YOLO-gen 11x-OBB: A Foundational Model for Codicological Layout Analysis

This repository contains the weights and configuration for YOLO-gen 11x-OBB, a generalist object detection model specialized for Document Layout Analysis (DLA) on a wide range of historical manuscripts.

Unlike models trained on a single corpus, YOLO-gen is the result of a novel data harmonization methodology. It was trained on a unified dataset created by merging three distinct and non-interoperable corpora of historical documents, using a sophisticated hierarchical ontology to reconcile their different annotation schemes.

This makes YOLO-gen a powerful foundational model, intended as a robust starting point for researchers and projects that need to perform layout analysis on diverse collections of Western manuscripts (ca. 12th-17th c.) without training a new model from scratch for each document type.

The model was developed by Sergio Torres Aguilar at the University of Luxembourg.

Model Details

Architecture: This model uses the YOLOv11x architecture with an Oriented Bounding Box (OBB) head, making it particularly effective at detecting rotated or non-rectangular layout elements common in manuscripts.
Ontology: The model was trained on a hierarchical, multi-label ontology (V7) designed to be both codicologically meaningful and visually coherent. Each object in the training data was tagged with its full path in the hierarchy (e.g., a simple initial was tagged as Initial, Initial_Manuscript, and Initial_Ms_Simple). This provides a rich training signal and enables the model to recognize abstract concepts.
Parent Classes: The model can identify high-level conceptual categories, a unique feature not present in specialist models. The main parent classes are: Text, Decoration, Initial, Marks, Damage, Numbering, and the intermediate parent Paratext.

Intended Uses & Limitations

Intended Use

This model is intended for academic and research use as a strong baseline for Document Layout Analysis on historical manuscripts. It is particularly useful for:

Projects working with diverse collections of manuscripts where training a specialist model for each type is not feasible.
Initializing new DLA projects with a robust, pre-trained detector that understands fundamental codicological structures.
Detecting high-level layout categories (e.g., finding all Decoration or all Initial elements on a page).

Limitations

Performance vs.
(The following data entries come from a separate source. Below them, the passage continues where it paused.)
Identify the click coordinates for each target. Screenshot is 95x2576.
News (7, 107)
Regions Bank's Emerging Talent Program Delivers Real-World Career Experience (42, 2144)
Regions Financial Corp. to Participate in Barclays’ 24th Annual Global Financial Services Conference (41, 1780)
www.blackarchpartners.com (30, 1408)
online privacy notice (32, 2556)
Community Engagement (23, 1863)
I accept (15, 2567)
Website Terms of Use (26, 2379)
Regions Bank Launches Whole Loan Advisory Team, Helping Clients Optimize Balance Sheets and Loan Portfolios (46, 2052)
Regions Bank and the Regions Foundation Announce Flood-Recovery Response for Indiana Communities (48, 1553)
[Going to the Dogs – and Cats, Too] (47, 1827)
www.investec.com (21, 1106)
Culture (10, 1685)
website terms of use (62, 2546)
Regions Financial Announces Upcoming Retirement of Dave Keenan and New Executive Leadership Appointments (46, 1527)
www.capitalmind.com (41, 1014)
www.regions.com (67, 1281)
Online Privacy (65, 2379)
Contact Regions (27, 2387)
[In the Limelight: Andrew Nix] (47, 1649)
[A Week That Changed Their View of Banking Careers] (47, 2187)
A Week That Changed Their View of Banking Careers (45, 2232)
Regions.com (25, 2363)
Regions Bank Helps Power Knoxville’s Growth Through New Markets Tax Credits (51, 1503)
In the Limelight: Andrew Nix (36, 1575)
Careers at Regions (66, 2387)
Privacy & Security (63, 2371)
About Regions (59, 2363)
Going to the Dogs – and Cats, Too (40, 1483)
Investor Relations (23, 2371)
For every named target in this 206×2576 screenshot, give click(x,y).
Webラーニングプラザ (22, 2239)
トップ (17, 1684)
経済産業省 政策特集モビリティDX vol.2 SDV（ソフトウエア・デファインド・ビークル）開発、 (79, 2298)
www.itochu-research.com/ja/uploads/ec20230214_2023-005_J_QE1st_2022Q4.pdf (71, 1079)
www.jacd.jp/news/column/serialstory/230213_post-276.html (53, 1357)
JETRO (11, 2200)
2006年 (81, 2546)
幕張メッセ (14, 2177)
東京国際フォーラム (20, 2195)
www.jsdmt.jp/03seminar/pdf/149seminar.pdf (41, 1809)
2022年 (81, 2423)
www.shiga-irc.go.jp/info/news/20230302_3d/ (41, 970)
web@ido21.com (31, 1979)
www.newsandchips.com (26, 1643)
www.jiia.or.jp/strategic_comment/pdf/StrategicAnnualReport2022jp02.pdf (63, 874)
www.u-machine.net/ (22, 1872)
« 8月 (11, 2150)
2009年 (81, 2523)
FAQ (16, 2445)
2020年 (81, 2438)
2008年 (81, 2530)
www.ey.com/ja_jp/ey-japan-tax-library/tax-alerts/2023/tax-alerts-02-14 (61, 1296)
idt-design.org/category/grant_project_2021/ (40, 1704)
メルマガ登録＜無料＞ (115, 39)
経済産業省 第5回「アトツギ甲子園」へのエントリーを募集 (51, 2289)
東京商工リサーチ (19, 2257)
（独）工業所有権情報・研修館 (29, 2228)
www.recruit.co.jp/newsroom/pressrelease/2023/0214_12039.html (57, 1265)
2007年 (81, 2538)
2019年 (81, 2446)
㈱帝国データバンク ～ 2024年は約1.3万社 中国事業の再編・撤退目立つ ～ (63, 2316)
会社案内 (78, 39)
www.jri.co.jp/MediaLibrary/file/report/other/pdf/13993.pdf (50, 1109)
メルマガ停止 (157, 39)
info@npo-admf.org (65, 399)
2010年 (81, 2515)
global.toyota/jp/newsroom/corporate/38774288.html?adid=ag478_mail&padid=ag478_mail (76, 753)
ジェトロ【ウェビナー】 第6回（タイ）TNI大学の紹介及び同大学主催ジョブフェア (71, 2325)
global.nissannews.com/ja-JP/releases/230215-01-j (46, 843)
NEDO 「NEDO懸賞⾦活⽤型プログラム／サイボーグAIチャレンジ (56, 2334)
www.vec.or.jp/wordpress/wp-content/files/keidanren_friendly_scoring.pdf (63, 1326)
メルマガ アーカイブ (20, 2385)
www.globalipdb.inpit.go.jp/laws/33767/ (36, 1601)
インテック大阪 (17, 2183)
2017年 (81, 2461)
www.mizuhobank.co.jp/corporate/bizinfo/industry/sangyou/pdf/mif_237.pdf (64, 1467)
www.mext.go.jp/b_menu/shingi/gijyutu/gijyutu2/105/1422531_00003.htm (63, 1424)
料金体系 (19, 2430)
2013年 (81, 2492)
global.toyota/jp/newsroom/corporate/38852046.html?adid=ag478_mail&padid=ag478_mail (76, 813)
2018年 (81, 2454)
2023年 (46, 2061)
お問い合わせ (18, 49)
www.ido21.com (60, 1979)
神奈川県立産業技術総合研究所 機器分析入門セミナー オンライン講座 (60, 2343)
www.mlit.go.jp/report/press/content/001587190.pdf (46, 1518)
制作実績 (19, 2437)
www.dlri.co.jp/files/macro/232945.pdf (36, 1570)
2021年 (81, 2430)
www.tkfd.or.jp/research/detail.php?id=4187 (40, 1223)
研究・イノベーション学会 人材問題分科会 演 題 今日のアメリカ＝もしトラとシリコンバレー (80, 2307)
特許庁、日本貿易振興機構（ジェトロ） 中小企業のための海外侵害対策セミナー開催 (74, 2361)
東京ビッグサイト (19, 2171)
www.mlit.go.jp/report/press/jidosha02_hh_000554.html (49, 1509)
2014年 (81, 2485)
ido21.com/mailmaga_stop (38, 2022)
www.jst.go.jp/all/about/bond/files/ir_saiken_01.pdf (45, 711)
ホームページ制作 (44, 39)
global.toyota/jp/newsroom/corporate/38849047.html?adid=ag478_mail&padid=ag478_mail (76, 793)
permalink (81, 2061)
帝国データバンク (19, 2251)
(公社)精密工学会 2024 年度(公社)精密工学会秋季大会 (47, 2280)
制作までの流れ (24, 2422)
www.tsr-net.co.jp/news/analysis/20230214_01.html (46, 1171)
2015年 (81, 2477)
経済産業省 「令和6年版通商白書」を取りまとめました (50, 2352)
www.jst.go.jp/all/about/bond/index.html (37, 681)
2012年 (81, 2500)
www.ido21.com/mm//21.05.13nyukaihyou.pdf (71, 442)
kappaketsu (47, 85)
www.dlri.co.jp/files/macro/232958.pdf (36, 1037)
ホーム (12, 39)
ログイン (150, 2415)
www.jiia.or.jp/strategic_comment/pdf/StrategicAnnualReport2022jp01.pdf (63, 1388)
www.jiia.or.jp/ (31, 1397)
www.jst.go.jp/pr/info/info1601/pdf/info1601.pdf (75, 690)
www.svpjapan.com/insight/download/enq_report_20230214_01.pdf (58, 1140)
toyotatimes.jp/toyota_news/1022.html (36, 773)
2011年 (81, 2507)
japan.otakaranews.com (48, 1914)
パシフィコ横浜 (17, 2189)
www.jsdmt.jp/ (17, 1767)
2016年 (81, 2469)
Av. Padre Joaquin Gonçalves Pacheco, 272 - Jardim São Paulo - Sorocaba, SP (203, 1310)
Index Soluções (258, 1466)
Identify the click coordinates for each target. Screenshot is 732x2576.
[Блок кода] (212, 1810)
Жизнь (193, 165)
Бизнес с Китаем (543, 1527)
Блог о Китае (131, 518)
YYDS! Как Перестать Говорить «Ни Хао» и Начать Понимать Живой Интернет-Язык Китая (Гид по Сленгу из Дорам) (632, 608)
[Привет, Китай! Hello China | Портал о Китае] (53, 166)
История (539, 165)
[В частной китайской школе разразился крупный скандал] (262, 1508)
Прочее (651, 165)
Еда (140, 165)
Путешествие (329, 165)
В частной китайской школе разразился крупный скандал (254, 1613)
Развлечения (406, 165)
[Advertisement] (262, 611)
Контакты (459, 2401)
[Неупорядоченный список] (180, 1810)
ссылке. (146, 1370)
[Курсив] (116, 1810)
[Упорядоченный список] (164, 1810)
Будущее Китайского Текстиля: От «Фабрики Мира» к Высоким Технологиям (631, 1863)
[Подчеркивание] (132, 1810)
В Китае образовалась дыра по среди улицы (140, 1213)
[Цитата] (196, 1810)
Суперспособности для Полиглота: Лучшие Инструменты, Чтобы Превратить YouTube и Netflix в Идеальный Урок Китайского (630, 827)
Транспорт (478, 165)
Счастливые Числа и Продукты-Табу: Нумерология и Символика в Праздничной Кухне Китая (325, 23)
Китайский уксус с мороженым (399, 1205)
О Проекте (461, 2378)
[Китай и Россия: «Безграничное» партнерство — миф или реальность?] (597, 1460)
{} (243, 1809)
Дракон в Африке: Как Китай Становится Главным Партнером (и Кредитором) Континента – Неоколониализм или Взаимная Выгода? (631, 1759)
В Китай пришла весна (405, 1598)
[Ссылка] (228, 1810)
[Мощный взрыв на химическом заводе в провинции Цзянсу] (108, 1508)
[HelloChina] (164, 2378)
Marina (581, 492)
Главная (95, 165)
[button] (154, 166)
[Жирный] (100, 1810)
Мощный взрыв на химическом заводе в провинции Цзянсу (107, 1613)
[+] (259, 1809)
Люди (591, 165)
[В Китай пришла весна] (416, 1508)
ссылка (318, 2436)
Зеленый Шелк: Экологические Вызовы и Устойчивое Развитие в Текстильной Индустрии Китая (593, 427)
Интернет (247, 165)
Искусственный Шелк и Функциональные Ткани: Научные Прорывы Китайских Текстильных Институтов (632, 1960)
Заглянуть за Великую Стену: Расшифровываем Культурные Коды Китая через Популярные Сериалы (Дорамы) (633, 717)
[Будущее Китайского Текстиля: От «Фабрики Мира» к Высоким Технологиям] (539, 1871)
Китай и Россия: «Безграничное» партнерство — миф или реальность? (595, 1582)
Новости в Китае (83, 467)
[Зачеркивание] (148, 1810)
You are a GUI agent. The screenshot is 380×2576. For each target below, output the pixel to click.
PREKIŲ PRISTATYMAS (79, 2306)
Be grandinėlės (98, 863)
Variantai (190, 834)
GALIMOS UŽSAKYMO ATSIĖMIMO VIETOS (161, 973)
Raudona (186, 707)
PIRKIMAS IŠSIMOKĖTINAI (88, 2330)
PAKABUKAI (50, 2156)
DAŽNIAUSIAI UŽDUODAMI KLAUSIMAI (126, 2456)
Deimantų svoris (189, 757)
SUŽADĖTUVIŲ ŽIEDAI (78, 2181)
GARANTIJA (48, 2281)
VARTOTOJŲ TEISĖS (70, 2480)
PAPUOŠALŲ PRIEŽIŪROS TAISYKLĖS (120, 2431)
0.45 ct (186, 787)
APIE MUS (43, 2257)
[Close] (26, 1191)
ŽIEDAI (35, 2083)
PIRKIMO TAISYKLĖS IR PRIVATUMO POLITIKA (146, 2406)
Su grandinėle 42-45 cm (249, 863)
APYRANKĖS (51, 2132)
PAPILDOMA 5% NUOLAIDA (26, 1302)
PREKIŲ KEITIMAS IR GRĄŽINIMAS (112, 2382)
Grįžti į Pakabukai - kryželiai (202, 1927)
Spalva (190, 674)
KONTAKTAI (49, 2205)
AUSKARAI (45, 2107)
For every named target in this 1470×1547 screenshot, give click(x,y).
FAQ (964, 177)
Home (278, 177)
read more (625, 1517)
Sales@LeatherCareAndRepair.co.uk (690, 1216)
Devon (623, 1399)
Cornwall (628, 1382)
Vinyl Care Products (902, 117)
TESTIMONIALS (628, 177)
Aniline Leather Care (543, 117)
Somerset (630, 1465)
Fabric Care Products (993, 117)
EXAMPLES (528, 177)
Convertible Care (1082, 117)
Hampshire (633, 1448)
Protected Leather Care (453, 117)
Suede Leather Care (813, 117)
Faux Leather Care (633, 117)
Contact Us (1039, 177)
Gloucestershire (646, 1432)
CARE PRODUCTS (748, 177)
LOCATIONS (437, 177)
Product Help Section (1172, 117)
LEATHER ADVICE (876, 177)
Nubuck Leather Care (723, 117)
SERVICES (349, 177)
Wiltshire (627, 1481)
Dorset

Specialists: While highly competitive, this generalist model may be slightly outperformed by a model trained exclusively on a single, specific corpus (e.g., a model trained only on the HORAE dataset may be better at detecting HORAE-specific features).
Recall on Fine-Grained Subclasses: The model can sometimes be overly cautious, resulting in lower recall for certain specific subclasses (e.g., Initial_Ms_Simple).
Out-of-Domain Performance: The model was trained on medieval and early modern European manuscripts. Its performance on other domains (e.g., modern documents, non-Latin scripts) is not guaranteed.

Training Data

YOLO-gen was trained on a unified dataset created by merging the following three public corpora. The harmonization was achieved through a custom hierarchical ontology described in the accompanying paper.

e-NDP: A corpus of Parisian medieval registers (1326-1504) with a relatively homogeneous administrative layout.
- Link: https://doi.org/10.5281/zenodo.7575693
CATMuS: A diverse multi-class dataset derived from various medieval and modern sources (ca. 12th-17th c.), including administrative, literary, and printed documents.
- Link: https://huggingface.co/datasets/CATMuS/medieval-segmentation
HORAE: A corpus of richly decorated Books of Hours (ca. 13th-16th c.) with complex and artistic layouts.
- Link: https://github.com/oriflamms/HORAE

Evaluation

The model was trained for 120 epochs. The final performance was evaluated on a combined test set containing held-out images from all three source corpora, using standard COCO metrics for Oriented Bounding Boxes.

Overall Performance

Metric	Value
mAP@.50:.95 (all classes)	0.558
mAP@.50 (all classes)	0.740
Precision (all classes)	0.680
Recall (all classes)	0.704

Performance on Abstract Parent Classes

A key feature of YOLO-gen is its ability to recognize high-level conceptual classes. The performance on these parent and intermediate classes is as follows:

Parent/Intermediate Class	mAP@.50:.95	mAP@.50	Precision	Recall
Text	0.675	0.861	0.749	0.861
Decoration	0.629	0.839	0.712	0.902
Initial (Universal)	0.662	0.880	0.748	0.878
Marks	0.665	0.821	0.643	0.900
Numbering	0.422	0.776	0.611	0.820
Paratext (Intermediate)	0.461	0.674	0.643	0.658
Initial_Manuscript (Inter.)	0.416	0.519	0.801	0.225
Initial_Printed (Inter.)	0.477	0.720	0.755	0.597

Besides, the model is also able to recognize the original annotations from the 3 above mentioned corpora

How to Use

The model can be easily loaded and used with the ultralytics Python library.

from ultralytics import YOLO

# Load the model from the Hugging Face Hub
model = YOLO('your_huggingface_username/YOLO-gen-11x-OBB') # Replace with your user / repo name

# Run inference on an image
image_path = 'path/to/your/manuscript_page.jpg'
results = model.predict(image_path)

# Process results
# Note: The model performs OBB detection, so results will have xyxyxyxy coordinates.
for r in results:
    for box in r.obb:
        class_id = int(box.cls)
        class_name = model.names[class_id]
        confidence = float(box.conf)
        coordinates = box.xyxyxyxy.tolist()
        
        print(f"Detected {class_name} with confidence {confidence:.2f} at {coordinates}")

Citation

@article{aguilar2025codicologycodecomparativestudy,
    title={From Codicology to Code: A Comparative Study of Transformer and YOLO-based Detectors for Layout Analysis in Historical Documents},
    author={Torres Aguilar, Sergio},
    url={https://arxiv.org/abs/2506.20326},
    year={2025},
    note = {working paper or preprint}
}